If you specifically code:
if (a == 0)
...where a is any scalar type, the following will occur.
The type of the octal signed int literal 0 will be compared to the
type of 'a'. Depending on the type of 'a', one of these things will
then happen in the virtual machine:
1. 'a' has type signed int, in which case no conversions are
performed.
2. 'a' has type unsigned int, in which case 0 is converted to
unsigned int.
3. 'a' has an integer type of lesser rank than signed int. If 'a' is
an unsigned type, and the entire range of values of that unsigned type
cannot be represented in a signed int, 'a' and 0 are both promoted to
unsigned int. (think 16 bit implementation where USHRT_MAX >
INT_MAX). Otherwise 0 is left alone and 'a' is promoted to signed
int.
4. 'a' has an integer type of greater rank than int. 0 is converted
to the signed or unsigned integer type of 'a'.

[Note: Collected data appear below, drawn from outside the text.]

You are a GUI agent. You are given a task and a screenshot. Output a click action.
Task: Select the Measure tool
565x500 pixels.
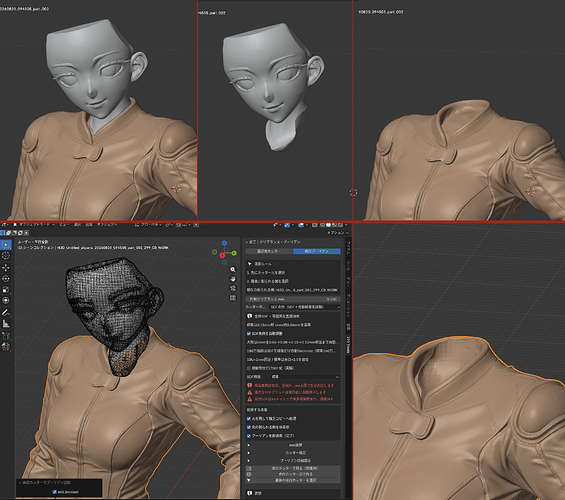pyautogui.click(x=6, y=323)
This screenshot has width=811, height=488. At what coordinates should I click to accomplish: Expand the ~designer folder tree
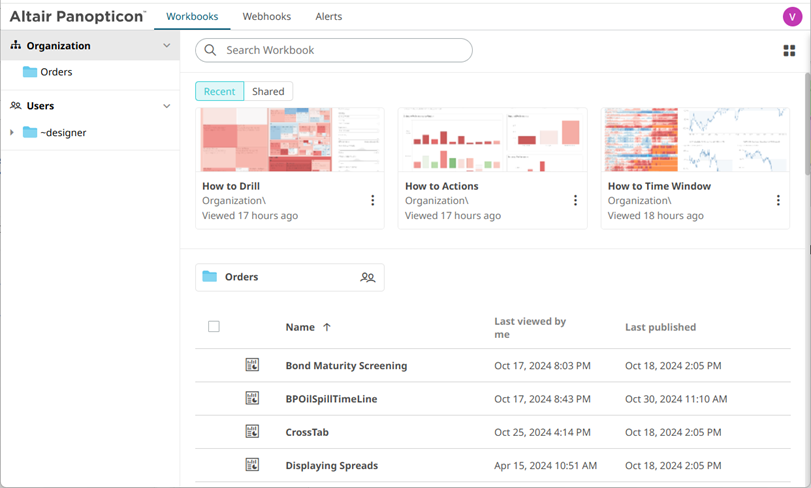coord(11,132)
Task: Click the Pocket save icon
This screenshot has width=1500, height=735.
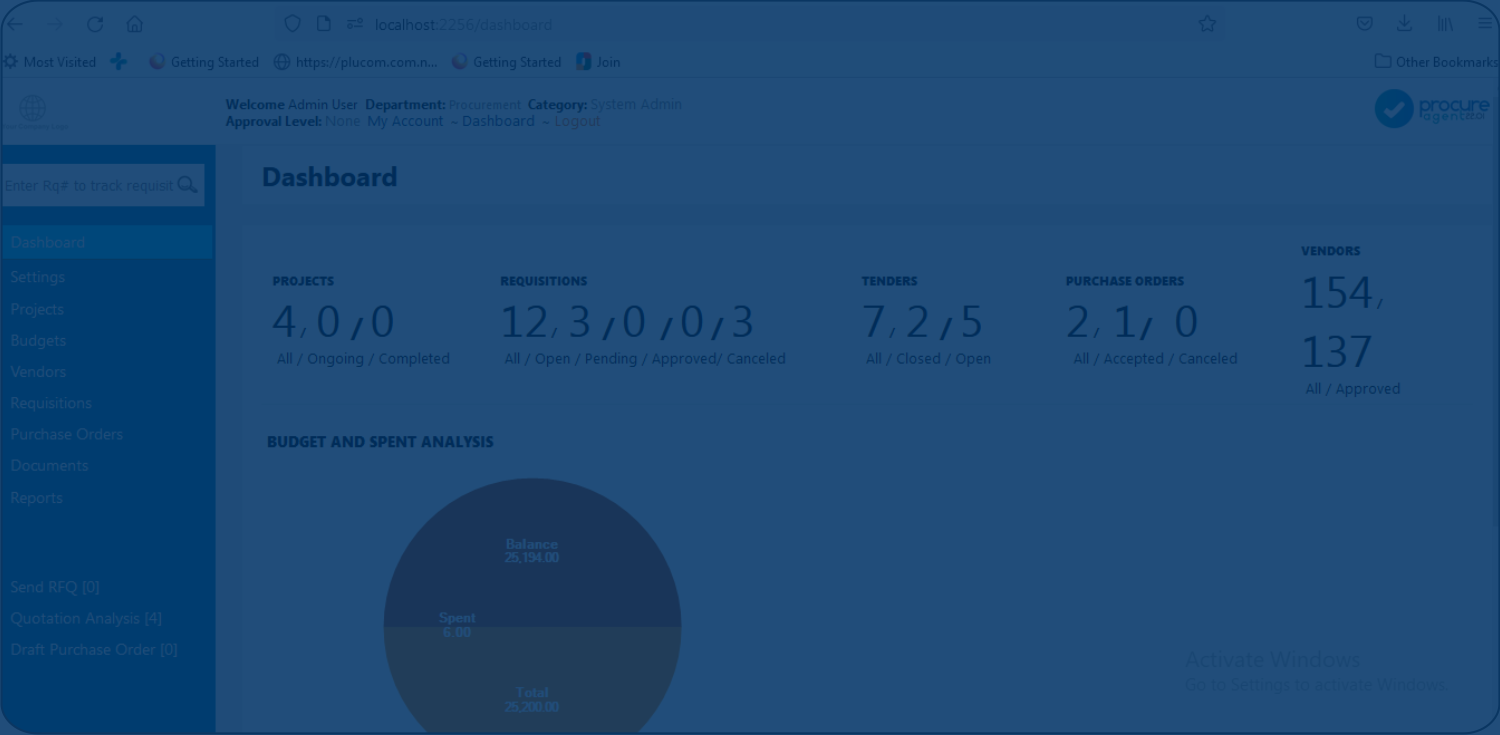Action: pyautogui.click(x=1364, y=24)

5. 'a' has a floating point type (or, I suppose, under C99, a complex
type). 0 is converted to 0.0F, 0.0, 0.0L, or whatever the syntax
might happen to be for a C99 complex literal (if there are such
things, I haven't used this feature).
6. 'a' is a pointer type, in which case 0 is converted to a null
pointer of the corresponding type.
With the exception of #6, these are lumped together in the C99
standard in 6.3.1.8 "Usual arithmetic conversions".
Note that in cases 1 through 5, the value of the signed int literal 0
is still 0 after undergoing conversion, if any.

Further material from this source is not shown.